---------- Available records
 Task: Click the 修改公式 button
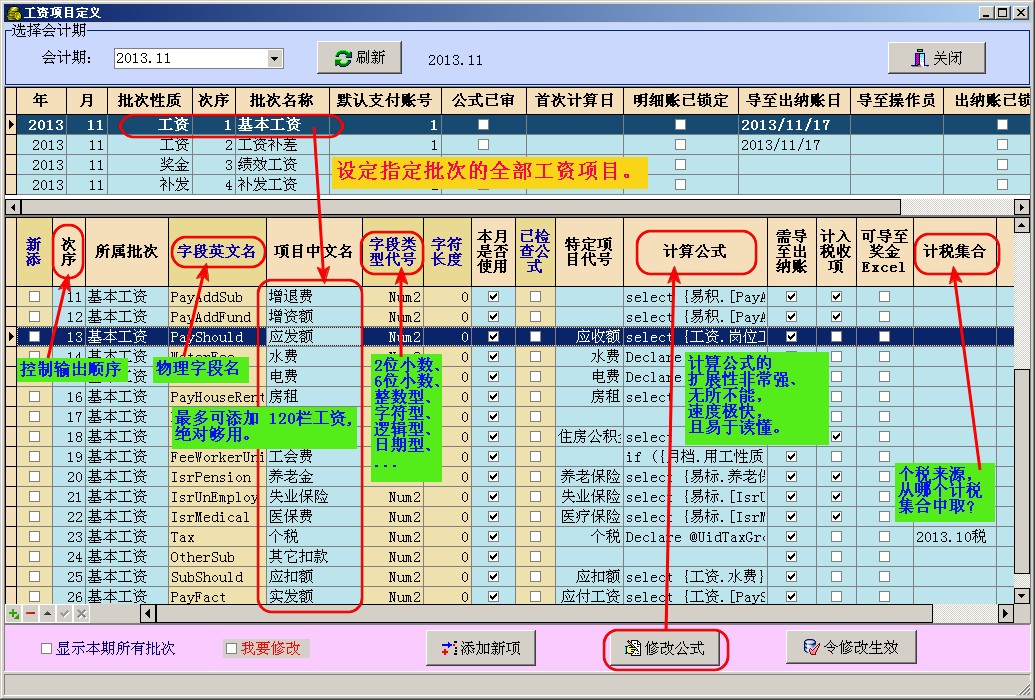coord(664,649)
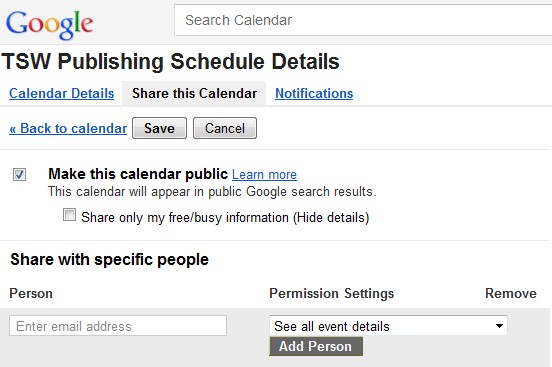The width and height of the screenshot is (552, 367).
Task: Click the Google logo
Action: pos(49,24)
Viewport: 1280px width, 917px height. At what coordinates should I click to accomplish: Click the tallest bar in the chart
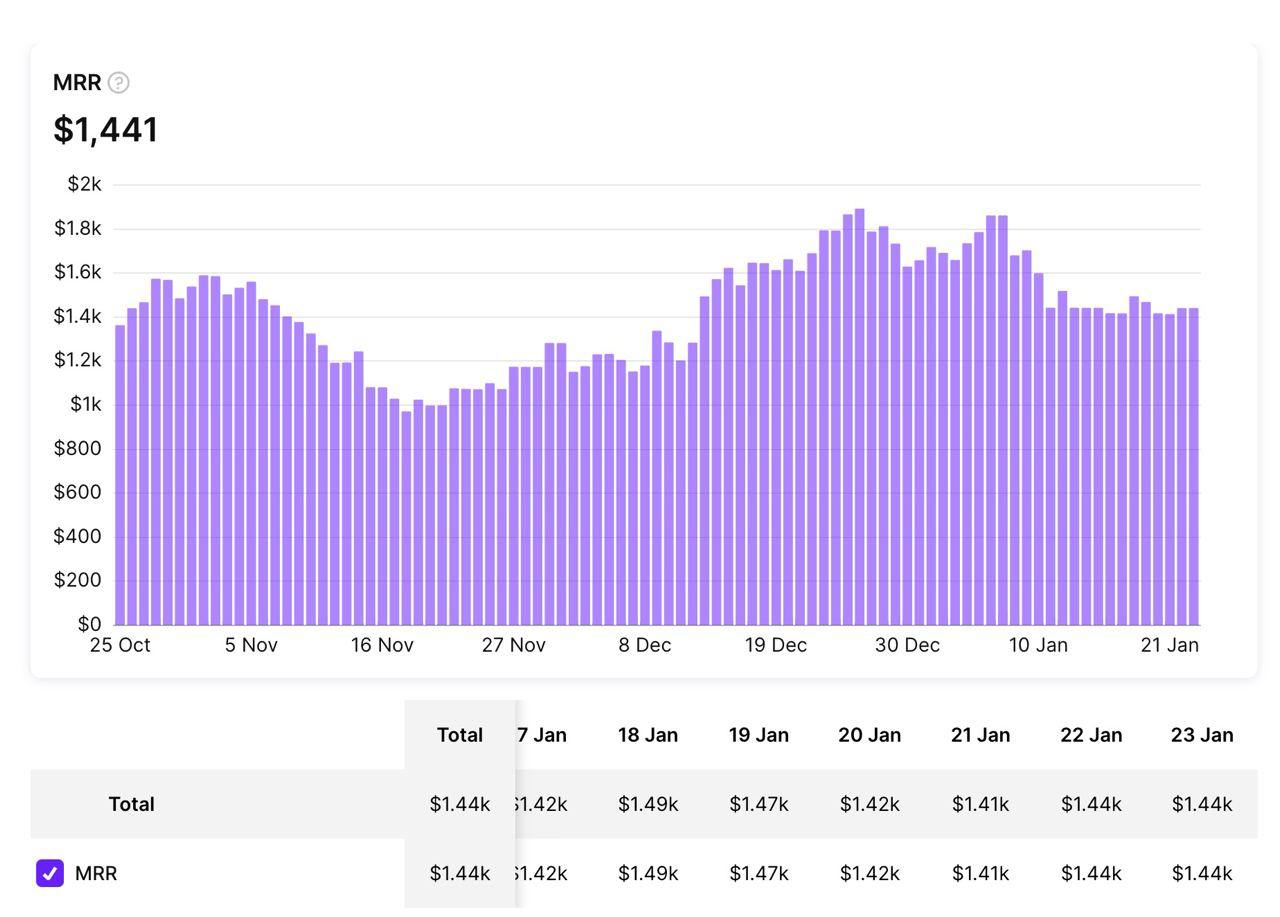point(859,420)
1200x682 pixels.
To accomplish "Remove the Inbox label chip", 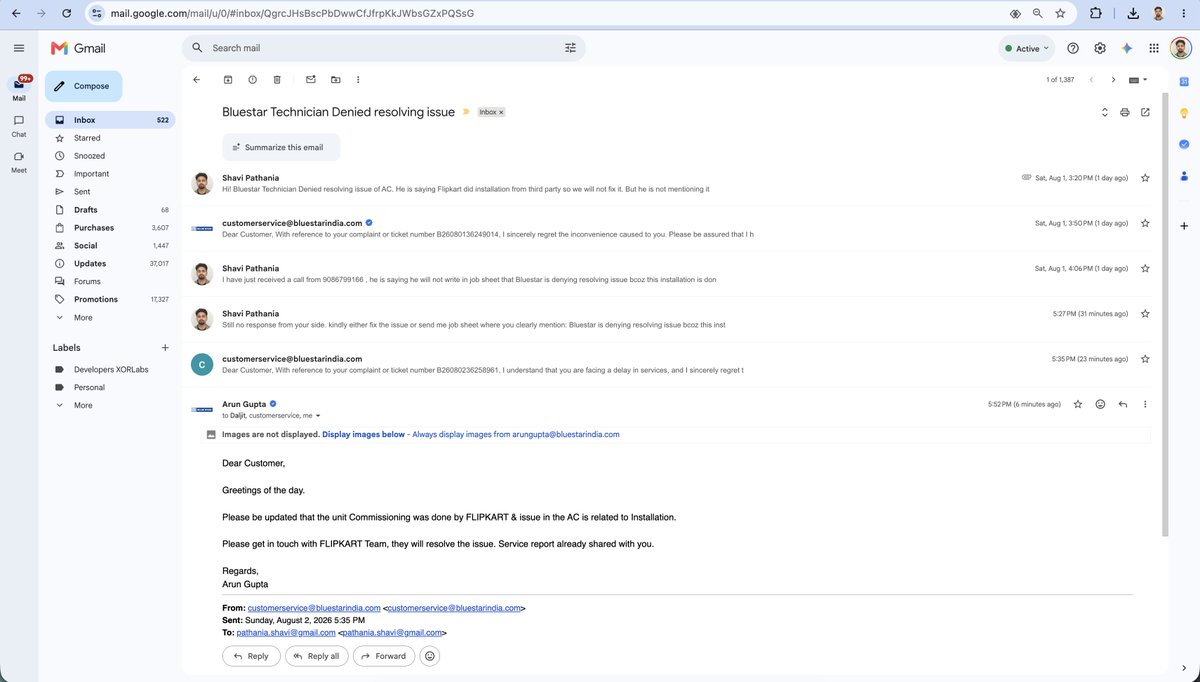I will (x=501, y=112).
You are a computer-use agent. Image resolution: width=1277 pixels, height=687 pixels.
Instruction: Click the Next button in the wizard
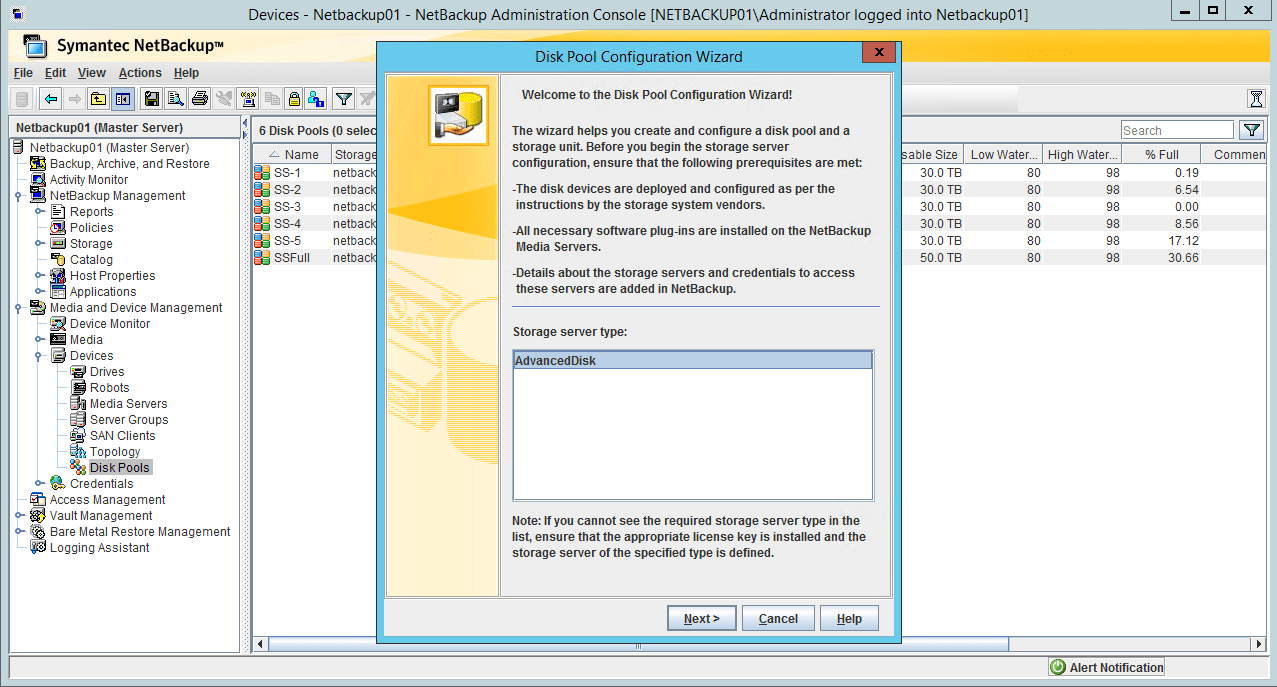pyautogui.click(x=701, y=617)
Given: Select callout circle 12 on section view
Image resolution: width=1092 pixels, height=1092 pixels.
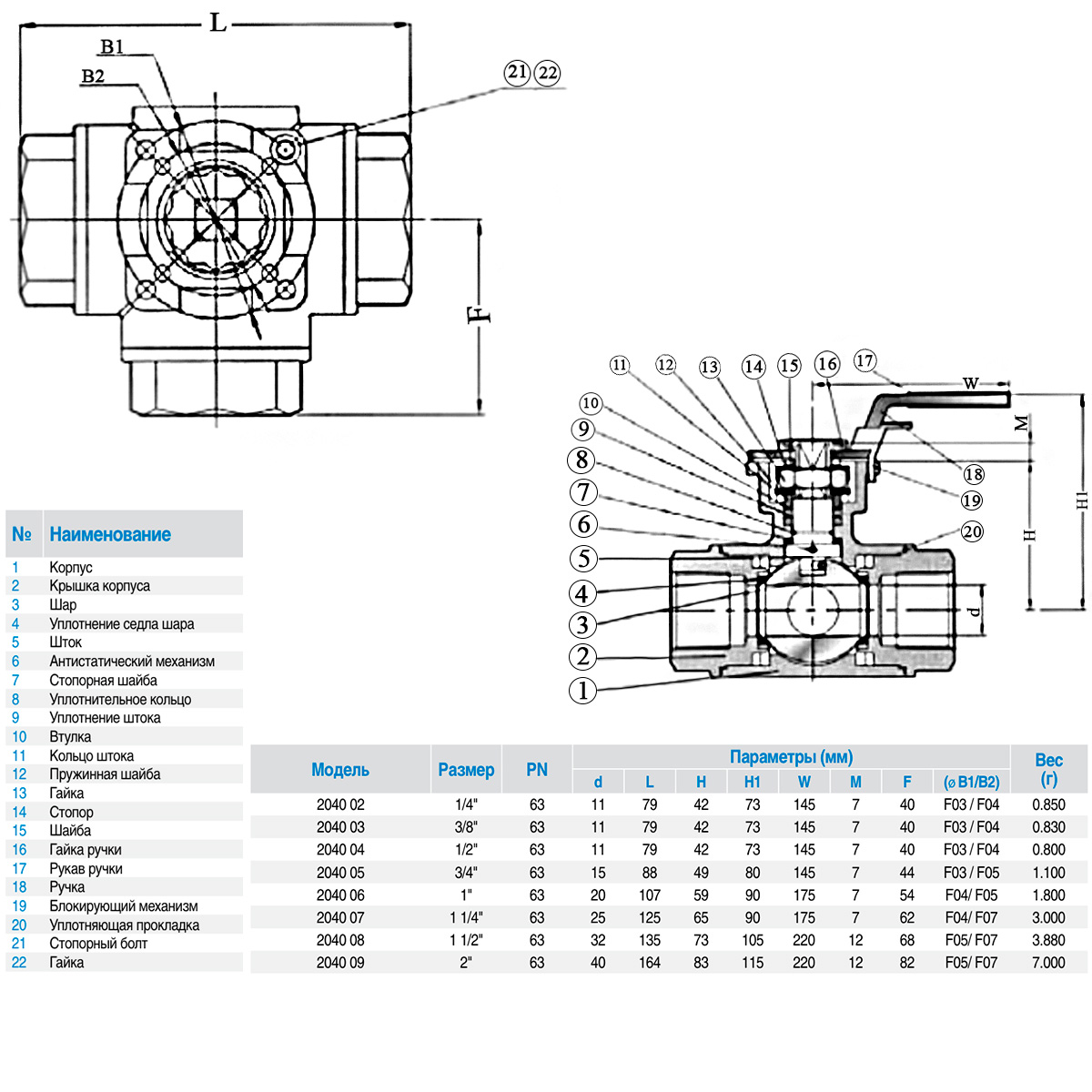Looking at the screenshot, I should coord(666,365).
--------------------
**Exercise requirements**
In the data above, find the line containing "Instruction: Click the", then output it and every later line exactly, without the pictures.

**Answer area**
Instruction: Click the Next button in the wizard
pyautogui.click(x=701, y=617)
Given: Select callout circle 12 on section view
Image resolution: width=1092 pixels, height=1092 pixels.
Looking at the screenshot, I should coord(666,365).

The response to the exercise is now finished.